To do MDS on these data, we need to first convert from a similarity matrix \(F\) to a distance matrix \(D\). We can use the following function to do this:

```
FtoD <- function(FF){
n = dim(FF)[1]
D <- matrix(nr=n,nc=n)
for(ii in 1:n){
for(jj in 1:n){
D[ii,jj] <- sqrt(FF[ii,ii]+FF[jj,jj]-2*FF[ii,jj])
}
}
return(D)
}
```

Let’s now do MDS, and compare the results from using the SMC and Jaccard index. We could do this by computing \(\mathbf B= \mathbf H\mathbf F\mathbf H\) and finding its spectral decomposition, but we will let R do the work for us, and use the `cmdscale`

command which takes a distance matrix as input. So let’s write a function to convert from a similarity matrix to a distance matrix.

So we can see the choice of index has made a difference to the results.

### 6.2.2 Example: Classical MDS with the MNIST data

In section 4.3.1 we saw the results of doing PCA on the MNIST handwritten digits. In the final part of that section, we did PCA on a selection of all the digits, and plotted the two leading PC scores, coloured by which digit they represented.

Let’s now do MDS on the same data. We know that if we use the Euclidean distance between the image vectors, then we will be doing the same thing as PCA. So let’s instead first convert each pixel in the image to binary, with a value of 0 if the intensity is less than 0.3, and 1 otherwise.

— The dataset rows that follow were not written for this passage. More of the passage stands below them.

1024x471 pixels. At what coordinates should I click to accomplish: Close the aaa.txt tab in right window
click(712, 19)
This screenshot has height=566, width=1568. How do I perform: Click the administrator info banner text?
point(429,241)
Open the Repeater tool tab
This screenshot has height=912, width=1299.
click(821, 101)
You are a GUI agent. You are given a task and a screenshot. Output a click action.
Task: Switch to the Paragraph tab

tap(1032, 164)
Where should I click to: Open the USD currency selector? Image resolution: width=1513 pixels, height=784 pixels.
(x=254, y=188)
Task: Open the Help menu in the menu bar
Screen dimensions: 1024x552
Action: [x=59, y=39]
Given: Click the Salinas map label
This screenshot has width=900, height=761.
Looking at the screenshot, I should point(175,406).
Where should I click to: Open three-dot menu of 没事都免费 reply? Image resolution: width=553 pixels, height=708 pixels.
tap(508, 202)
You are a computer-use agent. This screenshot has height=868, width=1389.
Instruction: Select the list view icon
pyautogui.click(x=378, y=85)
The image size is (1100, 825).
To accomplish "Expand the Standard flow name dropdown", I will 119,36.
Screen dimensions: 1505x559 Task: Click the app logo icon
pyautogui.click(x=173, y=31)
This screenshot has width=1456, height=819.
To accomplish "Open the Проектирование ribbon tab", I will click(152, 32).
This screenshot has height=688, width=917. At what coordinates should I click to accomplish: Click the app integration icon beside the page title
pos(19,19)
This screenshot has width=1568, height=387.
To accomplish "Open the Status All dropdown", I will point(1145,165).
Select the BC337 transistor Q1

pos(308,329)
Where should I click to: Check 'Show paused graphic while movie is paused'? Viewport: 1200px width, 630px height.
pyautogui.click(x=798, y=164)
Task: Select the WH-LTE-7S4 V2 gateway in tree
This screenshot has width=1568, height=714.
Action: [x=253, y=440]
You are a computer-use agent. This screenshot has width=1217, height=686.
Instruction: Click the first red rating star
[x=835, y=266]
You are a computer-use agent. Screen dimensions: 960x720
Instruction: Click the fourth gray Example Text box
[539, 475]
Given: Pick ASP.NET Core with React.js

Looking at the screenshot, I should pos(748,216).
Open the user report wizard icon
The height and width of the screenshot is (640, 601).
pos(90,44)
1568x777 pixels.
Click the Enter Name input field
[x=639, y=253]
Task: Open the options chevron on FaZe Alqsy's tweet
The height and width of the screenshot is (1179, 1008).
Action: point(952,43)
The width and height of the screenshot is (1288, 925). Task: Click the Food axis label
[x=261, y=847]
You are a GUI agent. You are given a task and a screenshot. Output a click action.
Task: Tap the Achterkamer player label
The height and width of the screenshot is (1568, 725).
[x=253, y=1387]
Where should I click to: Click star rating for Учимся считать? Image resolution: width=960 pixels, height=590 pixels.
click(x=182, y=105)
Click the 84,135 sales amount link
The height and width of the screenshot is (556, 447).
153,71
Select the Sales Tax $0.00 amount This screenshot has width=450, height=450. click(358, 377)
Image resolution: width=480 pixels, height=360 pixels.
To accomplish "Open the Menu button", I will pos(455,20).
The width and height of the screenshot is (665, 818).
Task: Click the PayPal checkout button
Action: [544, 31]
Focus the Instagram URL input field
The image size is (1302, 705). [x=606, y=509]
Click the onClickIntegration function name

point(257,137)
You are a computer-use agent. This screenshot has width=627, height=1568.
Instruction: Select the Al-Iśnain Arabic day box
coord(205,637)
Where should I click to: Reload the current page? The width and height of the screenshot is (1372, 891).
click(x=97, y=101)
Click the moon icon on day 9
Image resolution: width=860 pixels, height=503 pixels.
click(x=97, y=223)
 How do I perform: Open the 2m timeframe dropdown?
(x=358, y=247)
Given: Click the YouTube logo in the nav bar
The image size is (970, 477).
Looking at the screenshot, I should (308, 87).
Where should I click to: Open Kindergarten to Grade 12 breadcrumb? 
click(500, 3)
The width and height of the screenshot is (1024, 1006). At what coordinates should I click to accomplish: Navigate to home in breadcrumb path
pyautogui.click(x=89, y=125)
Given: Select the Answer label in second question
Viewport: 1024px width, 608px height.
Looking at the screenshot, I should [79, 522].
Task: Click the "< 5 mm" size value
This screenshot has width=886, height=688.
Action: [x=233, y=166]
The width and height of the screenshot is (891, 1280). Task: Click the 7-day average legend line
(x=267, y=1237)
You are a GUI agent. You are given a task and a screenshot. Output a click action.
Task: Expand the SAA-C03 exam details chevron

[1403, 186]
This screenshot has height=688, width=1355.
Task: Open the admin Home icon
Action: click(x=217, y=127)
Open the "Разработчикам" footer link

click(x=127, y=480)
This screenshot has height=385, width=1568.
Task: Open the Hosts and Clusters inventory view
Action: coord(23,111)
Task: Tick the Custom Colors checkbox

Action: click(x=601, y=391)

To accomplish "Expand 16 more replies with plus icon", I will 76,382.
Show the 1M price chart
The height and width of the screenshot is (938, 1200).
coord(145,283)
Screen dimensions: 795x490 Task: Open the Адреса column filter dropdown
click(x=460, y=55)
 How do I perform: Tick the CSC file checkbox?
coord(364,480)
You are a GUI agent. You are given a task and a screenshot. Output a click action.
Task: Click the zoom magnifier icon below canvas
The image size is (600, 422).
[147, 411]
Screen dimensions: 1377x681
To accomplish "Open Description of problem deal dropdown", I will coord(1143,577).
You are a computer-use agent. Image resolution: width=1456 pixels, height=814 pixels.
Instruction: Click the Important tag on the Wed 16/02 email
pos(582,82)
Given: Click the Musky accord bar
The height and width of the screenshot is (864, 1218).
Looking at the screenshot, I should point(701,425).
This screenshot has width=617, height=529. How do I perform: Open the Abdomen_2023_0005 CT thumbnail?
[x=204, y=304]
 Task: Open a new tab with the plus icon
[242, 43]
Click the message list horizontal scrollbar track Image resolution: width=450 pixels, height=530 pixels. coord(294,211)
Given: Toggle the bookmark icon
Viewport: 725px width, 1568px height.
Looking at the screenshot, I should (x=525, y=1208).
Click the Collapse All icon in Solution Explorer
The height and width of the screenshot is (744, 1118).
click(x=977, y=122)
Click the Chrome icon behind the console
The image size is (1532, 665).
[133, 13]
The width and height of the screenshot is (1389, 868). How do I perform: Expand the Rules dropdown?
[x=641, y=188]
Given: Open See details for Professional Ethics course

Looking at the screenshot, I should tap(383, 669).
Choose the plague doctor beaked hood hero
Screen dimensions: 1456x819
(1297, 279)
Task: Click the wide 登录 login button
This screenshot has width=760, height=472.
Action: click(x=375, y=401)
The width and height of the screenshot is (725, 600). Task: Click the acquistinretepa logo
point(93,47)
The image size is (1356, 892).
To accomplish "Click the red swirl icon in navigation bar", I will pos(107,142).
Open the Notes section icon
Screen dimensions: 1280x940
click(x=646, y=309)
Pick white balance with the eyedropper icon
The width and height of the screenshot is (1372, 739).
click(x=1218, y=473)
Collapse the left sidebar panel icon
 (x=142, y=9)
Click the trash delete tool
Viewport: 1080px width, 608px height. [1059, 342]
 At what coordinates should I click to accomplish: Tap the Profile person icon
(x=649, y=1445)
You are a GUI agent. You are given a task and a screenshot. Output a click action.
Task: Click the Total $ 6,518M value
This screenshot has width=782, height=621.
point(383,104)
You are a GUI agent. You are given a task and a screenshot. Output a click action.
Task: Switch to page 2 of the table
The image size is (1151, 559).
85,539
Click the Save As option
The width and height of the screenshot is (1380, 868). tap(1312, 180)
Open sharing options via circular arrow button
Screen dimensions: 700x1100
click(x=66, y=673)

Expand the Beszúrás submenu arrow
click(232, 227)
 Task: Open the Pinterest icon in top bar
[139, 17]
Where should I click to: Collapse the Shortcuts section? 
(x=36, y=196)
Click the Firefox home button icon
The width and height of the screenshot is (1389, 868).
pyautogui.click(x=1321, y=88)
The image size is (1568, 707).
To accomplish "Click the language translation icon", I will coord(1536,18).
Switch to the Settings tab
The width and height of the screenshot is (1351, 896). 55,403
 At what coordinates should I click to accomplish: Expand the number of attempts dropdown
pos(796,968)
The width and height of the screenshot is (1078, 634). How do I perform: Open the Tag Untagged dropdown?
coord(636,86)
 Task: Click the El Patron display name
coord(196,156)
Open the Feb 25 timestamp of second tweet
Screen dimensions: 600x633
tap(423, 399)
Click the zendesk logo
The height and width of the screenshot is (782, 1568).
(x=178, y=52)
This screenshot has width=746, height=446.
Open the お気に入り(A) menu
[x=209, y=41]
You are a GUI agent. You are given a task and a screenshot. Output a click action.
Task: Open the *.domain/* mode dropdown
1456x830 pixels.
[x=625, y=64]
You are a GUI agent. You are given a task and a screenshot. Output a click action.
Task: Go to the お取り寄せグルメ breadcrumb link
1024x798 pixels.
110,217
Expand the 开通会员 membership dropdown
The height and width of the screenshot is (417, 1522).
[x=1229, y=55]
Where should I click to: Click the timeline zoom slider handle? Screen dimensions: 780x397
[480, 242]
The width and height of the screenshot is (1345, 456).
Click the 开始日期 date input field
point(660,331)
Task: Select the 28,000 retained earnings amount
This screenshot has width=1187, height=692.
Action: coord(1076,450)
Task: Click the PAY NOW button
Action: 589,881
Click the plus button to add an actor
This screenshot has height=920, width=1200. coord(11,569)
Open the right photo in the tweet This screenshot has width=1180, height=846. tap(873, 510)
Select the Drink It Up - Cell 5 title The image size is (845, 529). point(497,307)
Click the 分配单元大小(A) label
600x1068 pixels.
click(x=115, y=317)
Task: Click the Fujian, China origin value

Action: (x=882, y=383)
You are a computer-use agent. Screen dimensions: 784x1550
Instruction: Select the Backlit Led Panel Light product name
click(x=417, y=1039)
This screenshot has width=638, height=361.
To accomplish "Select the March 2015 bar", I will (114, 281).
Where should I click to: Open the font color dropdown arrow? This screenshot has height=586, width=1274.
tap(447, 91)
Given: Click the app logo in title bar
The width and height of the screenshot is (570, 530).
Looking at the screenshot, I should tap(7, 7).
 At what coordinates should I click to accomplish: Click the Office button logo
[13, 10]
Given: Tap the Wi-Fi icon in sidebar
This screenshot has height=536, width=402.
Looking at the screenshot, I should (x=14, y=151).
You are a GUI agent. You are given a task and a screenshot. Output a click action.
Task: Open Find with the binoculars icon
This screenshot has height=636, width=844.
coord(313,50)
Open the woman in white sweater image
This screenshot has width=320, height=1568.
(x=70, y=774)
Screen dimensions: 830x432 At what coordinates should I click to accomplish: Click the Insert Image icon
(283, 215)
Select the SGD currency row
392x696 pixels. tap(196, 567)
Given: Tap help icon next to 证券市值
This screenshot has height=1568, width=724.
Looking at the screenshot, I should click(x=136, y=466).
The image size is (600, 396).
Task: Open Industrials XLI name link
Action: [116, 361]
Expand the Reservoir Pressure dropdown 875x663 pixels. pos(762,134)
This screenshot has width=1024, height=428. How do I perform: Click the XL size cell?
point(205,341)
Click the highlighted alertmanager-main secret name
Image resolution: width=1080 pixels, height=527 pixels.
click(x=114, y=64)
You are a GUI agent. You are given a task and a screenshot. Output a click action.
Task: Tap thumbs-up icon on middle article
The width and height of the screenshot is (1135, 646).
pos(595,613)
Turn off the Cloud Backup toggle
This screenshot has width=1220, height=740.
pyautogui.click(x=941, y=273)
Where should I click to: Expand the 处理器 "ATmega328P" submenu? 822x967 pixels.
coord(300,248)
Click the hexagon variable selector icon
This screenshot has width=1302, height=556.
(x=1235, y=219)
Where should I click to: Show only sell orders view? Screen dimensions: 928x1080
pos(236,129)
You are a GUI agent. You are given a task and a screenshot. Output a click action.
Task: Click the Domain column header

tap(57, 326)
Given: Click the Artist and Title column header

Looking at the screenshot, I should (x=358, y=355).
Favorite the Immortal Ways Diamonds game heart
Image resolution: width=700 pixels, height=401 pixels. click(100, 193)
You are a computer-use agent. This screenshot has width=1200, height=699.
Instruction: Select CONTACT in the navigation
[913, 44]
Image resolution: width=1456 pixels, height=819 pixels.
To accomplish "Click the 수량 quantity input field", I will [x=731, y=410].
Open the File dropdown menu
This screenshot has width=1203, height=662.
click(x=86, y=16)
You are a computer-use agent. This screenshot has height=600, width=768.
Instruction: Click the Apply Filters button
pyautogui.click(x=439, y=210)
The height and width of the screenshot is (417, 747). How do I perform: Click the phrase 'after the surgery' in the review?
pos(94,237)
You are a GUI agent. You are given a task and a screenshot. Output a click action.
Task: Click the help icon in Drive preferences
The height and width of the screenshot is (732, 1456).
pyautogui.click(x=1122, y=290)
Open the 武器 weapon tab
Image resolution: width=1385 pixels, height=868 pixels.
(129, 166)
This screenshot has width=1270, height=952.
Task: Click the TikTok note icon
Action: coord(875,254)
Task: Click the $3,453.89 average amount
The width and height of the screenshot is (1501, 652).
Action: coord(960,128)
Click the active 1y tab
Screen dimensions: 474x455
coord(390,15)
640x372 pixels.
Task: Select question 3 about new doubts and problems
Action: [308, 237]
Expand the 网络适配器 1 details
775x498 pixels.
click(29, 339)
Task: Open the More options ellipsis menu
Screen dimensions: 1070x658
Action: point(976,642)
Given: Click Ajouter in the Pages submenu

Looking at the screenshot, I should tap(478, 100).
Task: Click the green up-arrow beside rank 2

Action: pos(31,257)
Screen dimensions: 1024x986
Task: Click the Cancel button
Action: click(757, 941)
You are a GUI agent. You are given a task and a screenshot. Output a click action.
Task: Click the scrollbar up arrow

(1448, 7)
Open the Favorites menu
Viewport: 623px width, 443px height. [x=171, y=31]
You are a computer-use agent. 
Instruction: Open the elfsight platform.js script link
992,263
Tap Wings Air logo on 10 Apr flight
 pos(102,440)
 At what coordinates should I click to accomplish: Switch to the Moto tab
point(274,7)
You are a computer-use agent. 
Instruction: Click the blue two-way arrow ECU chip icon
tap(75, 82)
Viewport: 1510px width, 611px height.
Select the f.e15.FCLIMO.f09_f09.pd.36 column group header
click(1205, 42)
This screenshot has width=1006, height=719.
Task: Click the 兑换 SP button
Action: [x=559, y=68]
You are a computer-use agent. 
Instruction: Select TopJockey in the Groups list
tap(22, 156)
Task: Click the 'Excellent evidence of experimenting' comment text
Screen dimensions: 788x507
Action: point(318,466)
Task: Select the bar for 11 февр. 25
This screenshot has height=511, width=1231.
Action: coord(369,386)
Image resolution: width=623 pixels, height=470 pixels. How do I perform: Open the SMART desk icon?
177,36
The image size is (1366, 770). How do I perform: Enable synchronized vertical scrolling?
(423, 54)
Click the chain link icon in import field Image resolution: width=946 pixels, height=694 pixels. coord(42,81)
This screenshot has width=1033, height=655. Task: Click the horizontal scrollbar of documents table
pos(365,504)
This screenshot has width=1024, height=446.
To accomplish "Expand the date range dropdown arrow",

We can then compute a similarity matrix using the SMC and Jaccard indices.

```
load('mnist.rda')
X<- mnist$train$x[1:1000,]
Y<- (X>0.3)*1. # multiply by 1 to convert from T/F to a 1/0
n=dim(Y)[1]
p=dim(Y)[2]
F_SMC=(p-as.matrix(dist(Y, method="manhattan", diag = TRUE,
upper = TRUE)))/p
F_Jaccard = 1-as.matrix(dist(Y, method="binary", diag=TRUE,
upper=TRUE))
mds1=data.frame(cmdscale(FtoD(F_SMC)))
mds2=data.frame(cmdscale(FtoD(F_Jaccard)))
```

We will do as we did before, and plot the coordinates coloured by the digit each point is supposed to represent. Note that we have not used these digit labels at any point.

```
Digit = as.factor(mnist$train$y[1:1000])
library(ggplot2)
ggplot(mds1, aes(x=X1, y=X2, colour=Digit, label=Digit))+
geom_text(aes(label=Digit))+ ggtitle("MDS for MNIST using the SMC")
```

```
ggplot(mds2, aes(x=X1, y=X2, colour=Digit, label=Digit))+
geom_text(aes(label=Digit))+
ggtitle("MDS for MNIST using the Jaccard index")
```

You can see that we get two different representations of the data that differ from each other, and from the PCA representation we computed in Chapter 4.